I was once a teacher's assistant in a course that every humanities major and every honors student of any major at my university was compelled to take. In the very first lecture of the class, the professor (who it saddens me to say, was a member of the Philosophy Department...I avoided her courses like the plague) came out and tried to convince students that gender was an arbitrary societal assignment.
She did so by showing the faces of two young children and asking the class which was a boy and which a girl. She slowly revealed more and more of their appearance...they were both dressed in cute sailor outfits. At no point was the gender of either child obvious. In fact, had I been forced to guess, I would have gotten it wrong. Finally you saw that one had long hair and was in a skirt, while the other had short hair and was in shorts. The inference, this genius supposed, was obvious.

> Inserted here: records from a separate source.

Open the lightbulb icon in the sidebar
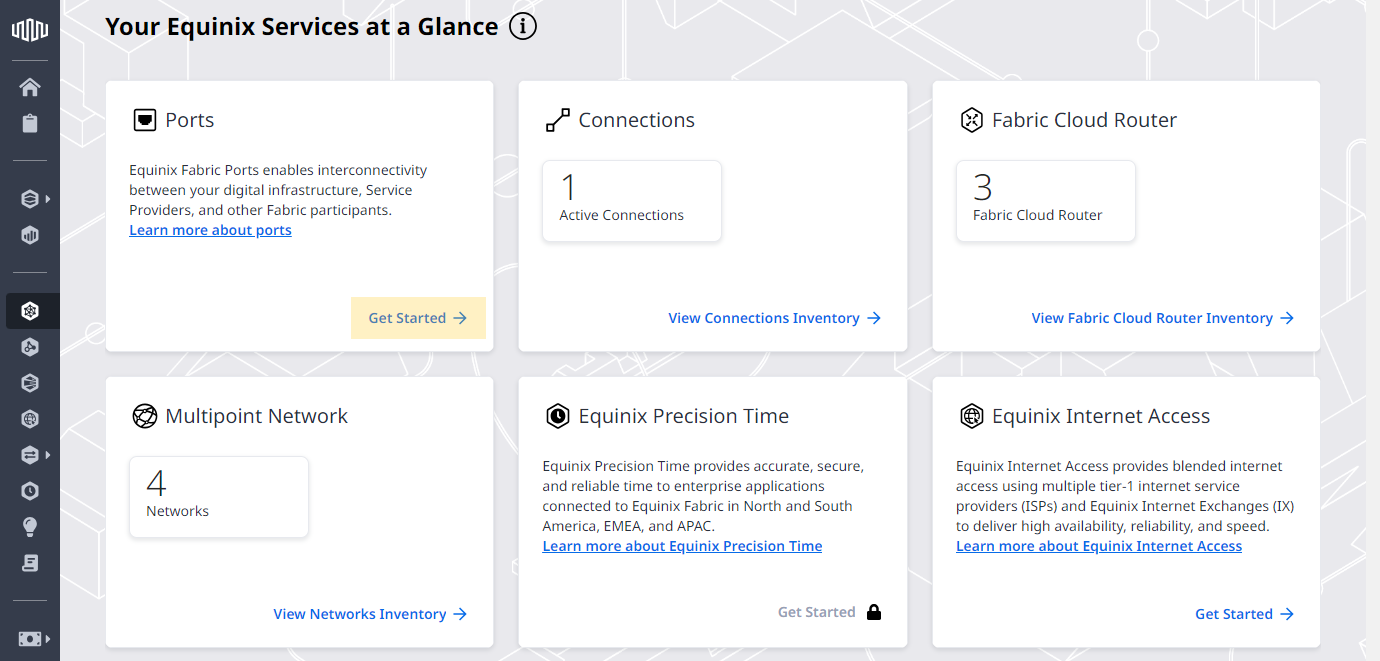1380x661 pixels. click(30, 527)
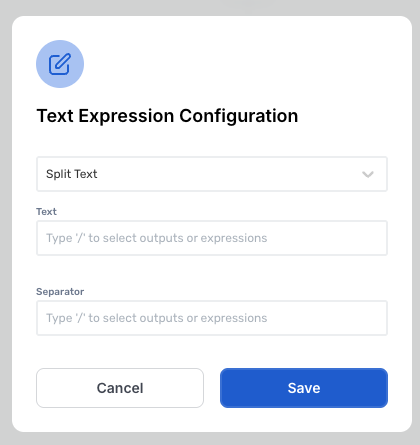Click placeholder text in the Text field
Viewport: 420px width, 445px height.
click(157, 238)
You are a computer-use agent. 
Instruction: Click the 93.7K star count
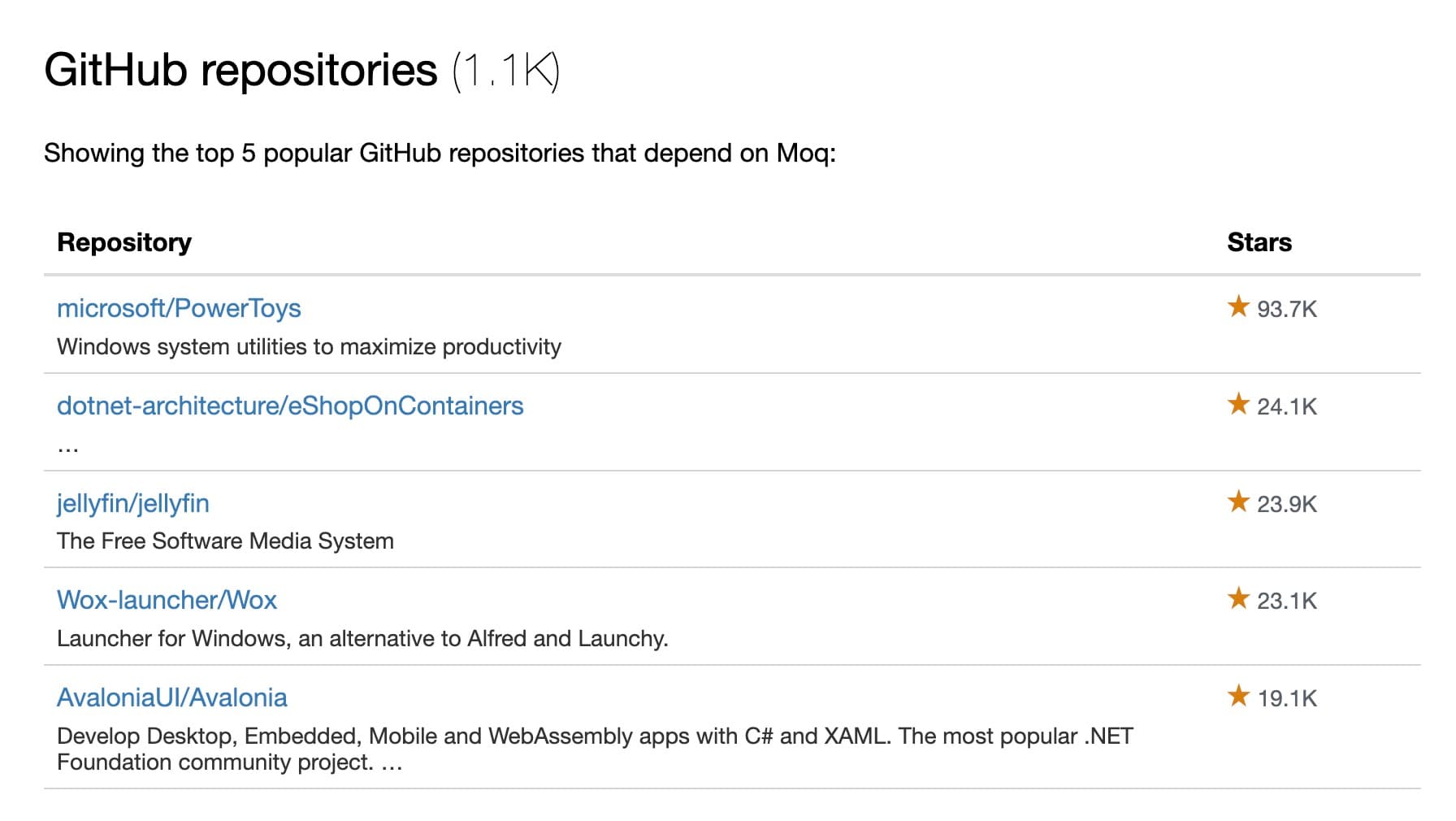click(x=1287, y=309)
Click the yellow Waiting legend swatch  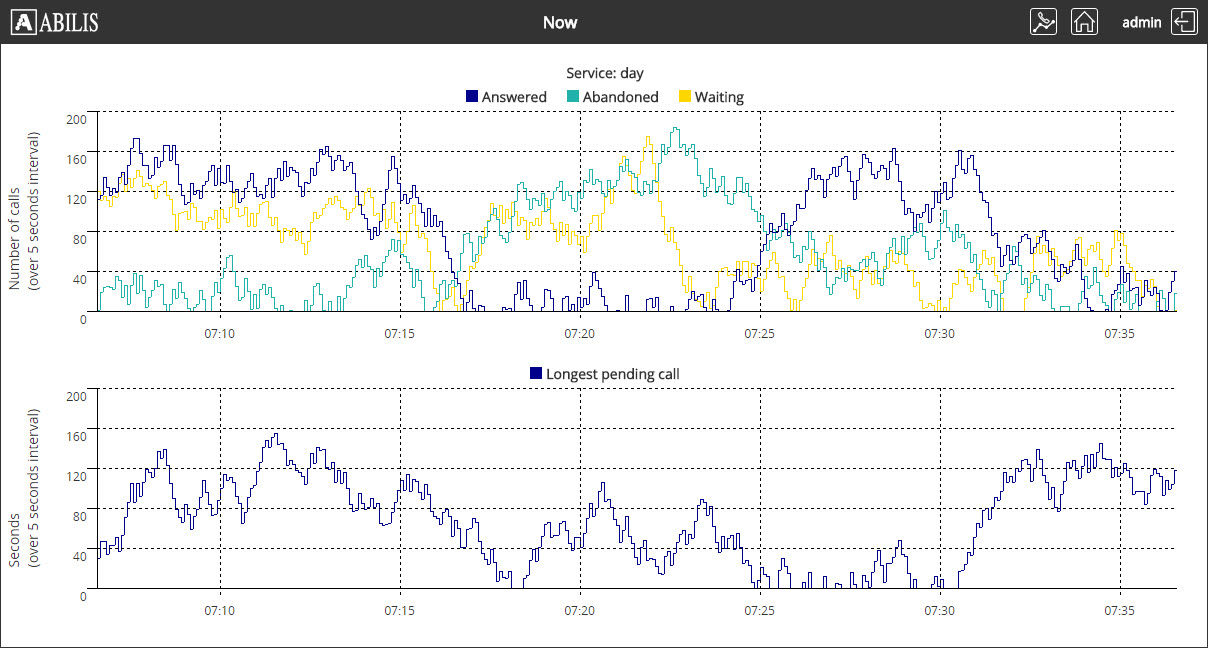[x=685, y=97]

Well, I was just a grad student so my options were limited. But in my teaching group, I ran the same proof using pictures of a sack of sugar and a sack of arsenic trioxide. Thus proving that you could use either in your coffee, if it weren't for the societally imposed toxicity-assignment made by the skull and crossbones on the sack of arsenic. I also wrote up my 'proof' and posted it on the bulletin board for the 'core' course. The lecturer I was lampooning did not take it well. Fortunately she moved up to an Ivy-League institution the next year, where she is now tenured.
Perhaps the Slate author took one of her classes. Unlike the sad loss to my Alma Mater's philosophy department, the Slate author is himself a gender confused individual. So, it's possible also that she made all this up himself from pure wishful thinking.
Posted by: WisdomLover | June 28, 2014 at 09:08 AM
I keep expecting someone to finally announce: "the emperor has no clothes."
Posted by: Quasi-Paul | June 28, 2014 at 05:30 PM
This reminds me of a line from Little Big Man. "A two legged creature will believe anything." ~Allardyce T. Meriweather
Posted by: Sam Harper | June 29, 2014 at 12:45 AM
Great story, WL.
Posted by: Amy | June 30, 2014 at 11:39 AM
Great story, WisdomLover. I don't know why the professor got upset at your argument when the logic is the same.
Posted by: SteveK | June 30, 2014 at 01:28 PM
Jared's comment excellent. Sometimes my 3-year-old acts like a cat. I suppose now I need to find a doctor who will help me fulfill her desire to be a cat. 'Self-identified homo sapien' is a ridiculous contradiction of terms.
I find it extremely ironic Milloy is making a case against "imposing limits on helpless infants" so that they can grow up to be whatever they want to be since he is a transgendered "female" who can't (for obvious reasons) completely be what he wants to be: a woman. His sex actually has set a limitation on what he can accomplish.